Put everything together and you get another innovative technique from the producers of Israeli evil: How to murder human beings without using an explosive or a knife, how to empty them from within, how to steal from workers of the land the thing they hold most dear – not only their livelihood and their children's future, but also the deeply-rooted relationship of love they have with their homeland, which exists without satanic verses or eye-rolling or generous subsidies from the World Zionist Organization's Settlement Department.
The genius of Israeli evil is that it is broken down into an infinite number of atoms, individual cases that the human brain – and even more so a newspaper column – cannot contain in their entirety, and a single definition cannot conceptualize them. We will write about stolen land, and leave out the demolished home. We will leave out both in favor of writing about the prohibition on family visits in prison, but there will not be enough time to write about the military raids and the invasion of a home with frightened children inside, and the atmosphere of "action" in the army unit.
We will waste days searching for the soldier who aimed a rifle at the expense of the days required to describe the branching out of the siege of Gaza under the shadow of promises of relief measures.
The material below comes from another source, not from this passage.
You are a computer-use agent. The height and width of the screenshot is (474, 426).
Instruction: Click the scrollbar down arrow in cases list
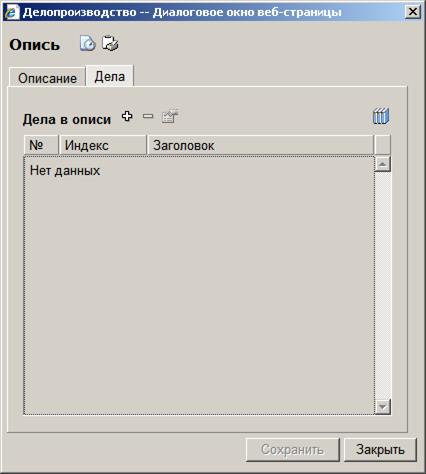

We will write about the relief measures, and it will be forgotten that the Gaza Strip continues to function like a detention facility for 1.8 million people. We will write about a detention camp, and people will tell us that we are repeating ourselves. We will write about a 40-percent unemployment rate in Gaza and about how only seven of 40 graduates in nursing from Al-Quds University found work, and people will say: "But what does that have to do with us?"
Evil is very good at recruiting linguistic accomplices. "An intifada is running wild in Jerusalem," read one headline. When will we write in a Hebrew headline that the built-in, well-thought-out and deliberate discrimination against Palestinians committed by the Interior Ministry, the Jerusalem municipality and the National Insurance Institute for decades continues to run wild and inflict disasters in the city? It is impossible. It's too long for one headline.
Or a "human-rights violation" – a definition by which this writer also transgresses, a definition that is dragged into dealing with those who have been harmed ("victim," another despicable collaborating word) instead of those who are doing harm.
To keep our blood pressure down, we have not touched on the evil embodied in the killing of children by Israeli troops, the evil of Israel's collective disregard of the inevitable wrath that builds up with the burial of each bullet-riddled child, the evil that exists in the evasive wording imposed by so-called objective traditions of news reporting. Killing? Israeli soldiers shoot at Palestinian children because that is the job of soldiers who are sent to protect, with self-sacrifice, the colonialist enterprise and the benefits that it provides to the master nation. Is it any wonder that so few Israelis are emigrating abroad?
An earlier version of this article incorrectly referred to the World Zionist Organization's Settlement Division as part of the Jewish Agency.